─── Data for the task

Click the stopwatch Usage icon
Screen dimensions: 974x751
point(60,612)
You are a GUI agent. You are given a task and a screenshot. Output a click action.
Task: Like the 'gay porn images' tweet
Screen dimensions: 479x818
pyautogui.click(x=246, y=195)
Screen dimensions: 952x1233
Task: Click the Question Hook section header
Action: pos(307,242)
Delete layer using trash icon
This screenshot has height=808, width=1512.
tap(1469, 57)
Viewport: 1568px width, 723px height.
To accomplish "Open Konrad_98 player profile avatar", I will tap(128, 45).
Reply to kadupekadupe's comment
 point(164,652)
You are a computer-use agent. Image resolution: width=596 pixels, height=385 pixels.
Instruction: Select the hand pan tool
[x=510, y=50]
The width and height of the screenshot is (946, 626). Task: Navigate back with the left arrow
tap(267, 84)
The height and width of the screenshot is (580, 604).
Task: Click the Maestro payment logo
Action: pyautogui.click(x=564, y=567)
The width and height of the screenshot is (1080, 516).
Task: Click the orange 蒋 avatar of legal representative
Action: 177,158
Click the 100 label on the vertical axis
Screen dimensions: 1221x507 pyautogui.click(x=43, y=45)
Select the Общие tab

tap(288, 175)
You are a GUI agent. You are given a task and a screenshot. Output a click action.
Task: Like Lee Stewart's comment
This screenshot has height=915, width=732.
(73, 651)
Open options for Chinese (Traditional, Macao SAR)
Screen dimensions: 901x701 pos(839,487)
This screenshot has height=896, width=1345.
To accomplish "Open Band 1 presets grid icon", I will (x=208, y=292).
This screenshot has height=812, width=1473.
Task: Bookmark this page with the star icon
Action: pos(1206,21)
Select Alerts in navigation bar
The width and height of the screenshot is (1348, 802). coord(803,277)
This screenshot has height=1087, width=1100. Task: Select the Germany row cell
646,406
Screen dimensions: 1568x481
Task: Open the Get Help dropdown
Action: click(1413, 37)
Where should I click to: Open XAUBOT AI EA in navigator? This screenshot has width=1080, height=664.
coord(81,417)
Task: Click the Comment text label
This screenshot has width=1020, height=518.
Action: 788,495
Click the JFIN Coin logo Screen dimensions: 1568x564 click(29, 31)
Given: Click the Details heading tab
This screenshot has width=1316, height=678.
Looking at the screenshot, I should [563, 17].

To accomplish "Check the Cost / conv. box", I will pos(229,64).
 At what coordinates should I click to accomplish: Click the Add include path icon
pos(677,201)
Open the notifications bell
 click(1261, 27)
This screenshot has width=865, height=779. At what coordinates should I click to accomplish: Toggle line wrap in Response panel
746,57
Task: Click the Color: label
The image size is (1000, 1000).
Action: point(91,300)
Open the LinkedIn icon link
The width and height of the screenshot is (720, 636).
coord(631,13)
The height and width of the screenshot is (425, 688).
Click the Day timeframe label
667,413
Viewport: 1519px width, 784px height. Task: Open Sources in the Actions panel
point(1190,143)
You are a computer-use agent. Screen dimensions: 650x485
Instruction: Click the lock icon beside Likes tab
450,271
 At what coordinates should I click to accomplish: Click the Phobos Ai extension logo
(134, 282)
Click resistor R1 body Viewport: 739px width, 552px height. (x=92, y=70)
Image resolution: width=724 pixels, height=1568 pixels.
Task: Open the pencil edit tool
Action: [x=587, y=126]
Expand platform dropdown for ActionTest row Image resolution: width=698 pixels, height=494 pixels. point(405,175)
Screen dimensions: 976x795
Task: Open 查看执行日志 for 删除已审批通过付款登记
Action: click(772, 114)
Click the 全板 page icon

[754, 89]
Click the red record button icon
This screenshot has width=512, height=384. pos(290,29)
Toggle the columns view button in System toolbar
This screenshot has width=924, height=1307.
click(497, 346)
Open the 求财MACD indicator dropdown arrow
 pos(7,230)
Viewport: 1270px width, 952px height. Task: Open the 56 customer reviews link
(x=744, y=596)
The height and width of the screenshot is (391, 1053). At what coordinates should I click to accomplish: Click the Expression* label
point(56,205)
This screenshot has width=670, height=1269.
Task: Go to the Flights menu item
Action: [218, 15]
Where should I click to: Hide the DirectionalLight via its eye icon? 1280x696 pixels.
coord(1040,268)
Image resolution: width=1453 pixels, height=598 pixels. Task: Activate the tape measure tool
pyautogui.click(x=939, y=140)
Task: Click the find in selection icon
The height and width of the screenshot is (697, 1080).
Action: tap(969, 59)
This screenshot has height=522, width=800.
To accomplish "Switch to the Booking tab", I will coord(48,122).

──────

- Description of the task -
Extract all of the data above and output it character for character.

- Completed task -
Click the stopwatch Usage icon
Screen dimensions: 974x751
point(60,612)
You are a GUI agent. You are given a task and a screenshot. Output a click action.
Task: Like the 'gay porn images' tweet
Screen dimensions: 479x818
pyautogui.click(x=246, y=195)
Screen dimensions: 952x1233
Task: Click the Question Hook section header
Action: pos(307,242)
Delete layer using trash icon
This screenshot has height=808, width=1512.
tap(1469, 57)
Viewport: 1568px width, 723px height.
To accomplish "Open Konrad_98 player profile avatar", I will tap(128, 45).
Reply to kadupekadupe's comment
 point(164,652)
You are a computer-use agent. Image resolution: width=596 pixels, height=385 pixels.
Instruction: Select the hand pan tool
[x=510, y=50]
The width and height of the screenshot is (946, 626). Task: Navigate back with the left arrow
tap(267, 84)
The height and width of the screenshot is (580, 604).
Task: Click the Maestro payment logo
Action: pyautogui.click(x=564, y=567)
The width and height of the screenshot is (1080, 516).
Task: Click the orange 蒋 avatar of legal representative
Action: 177,158
Click the 100 label on the vertical axis
Screen dimensions: 1221x507 pyautogui.click(x=43, y=45)
Select the Общие tab

tap(288, 175)
You are a GUI agent. You are given a task and a screenshot. Output a click action.
Task: Like Lee Stewart's comment
This screenshot has height=915, width=732.
(73, 651)
Open options for Chinese (Traditional, Macao SAR)
Screen dimensions: 901x701 pos(839,487)
This screenshot has height=896, width=1345.
To accomplish "Open Band 1 presets grid icon", I will (x=208, y=292).
This screenshot has height=812, width=1473.
Task: Bookmark this page with the star icon
Action: pos(1206,21)
Select Alerts in navigation bar
The width and height of the screenshot is (1348, 802). coord(803,277)
This screenshot has height=1087, width=1100. Task: Select the Germany row cell
646,406
Screen dimensions: 1568x481
Task: Open the Get Help dropdown
Action: click(1413, 37)
Where should I click to: Open XAUBOT AI EA in navigator? This screenshot has width=1080, height=664.
coord(81,417)
Task: Click the Comment text label
This screenshot has width=1020, height=518.
Action: 788,495
Click the JFIN Coin logo Screen dimensions: 1568x564 click(29, 31)
Given: Click the Details heading tab
This screenshot has width=1316, height=678.
Looking at the screenshot, I should [563, 17].

To accomplish "Check the Cost / conv. box", I will pos(229,64).
 At what coordinates should I click to accomplish: Click the Add include path icon
pos(677,201)
Open the notifications bell
 click(1261, 27)
This screenshot has width=865, height=779. At what coordinates should I click to accomplish: Toggle line wrap in Response panel
746,57
Task: Click the Color: label
The image size is (1000, 1000).
Action: point(91,300)
Open the LinkedIn icon link
The width and height of the screenshot is (720, 636).
coord(631,13)
The height and width of the screenshot is (425, 688).
Click the Day timeframe label
667,413
Viewport: 1519px width, 784px height. Task: Open Sources in the Actions panel
point(1190,143)
You are a computer-use agent. Screen dimensions: 650x485
Instruction: Click the lock icon beside Likes tab
450,271
 At what coordinates should I click to accomplish: Click the Phobos Ai extension logo
(134, 282)
Click resistor R1 body Viewport: 739px width, 552px height. (x=92, y=70)
Image resolution: width=724 pixels, height=1568 pixels.
Task: Open the pencil edit tool
Action: [x=587, y=126]
Expand platform dropdown for ActionTest row Image resolution: width=698 pixels, height=494 pixels. point(405,175)
Screen dimensions: 976x795
Task: Open 查看执行日志 for 删除已审批通过付款登记
Action: click(772, 114)
Click the 全板 page icon

[754, 89]
Click the red record button icon
This screenshot has width=512, height=384. pos(290,29)
Toggle the columns view button in System toolbar
This screenshot has width=924, height=1307.
click(497, 346)
Open the 求财MACD indicator dropdown arrow
 pos(7,230)
Viewport: 1270px width, 952px height. Task: Open the 56 customer reviews link
(x=744, y=596)
The height and width of the screenshot is (391, 1053). At what coordinates should I click to accomplish: Click the Expression* label
point(56,205)
This screenshot has width=670, height=1269.
Task: Go to the Flights menu item
Action: [218, 15]
Where should I click to: Hide the DirectionalLight via its eye icon? 1280x696 pixels.
coord(1040,268)
Image resolution: width=1453 pixels, height=598 pixels. Task: Activate the tape measure tool
pyautogui.click(x=939, y=140)
Task: Click the find in selection icon
The height and width of the screenshot is (697, 1080).
Action: tap(969, 59)
This screenshot has height=522, width=800.
To accomplish "Switch to the Booking tab", I will coord(48,122).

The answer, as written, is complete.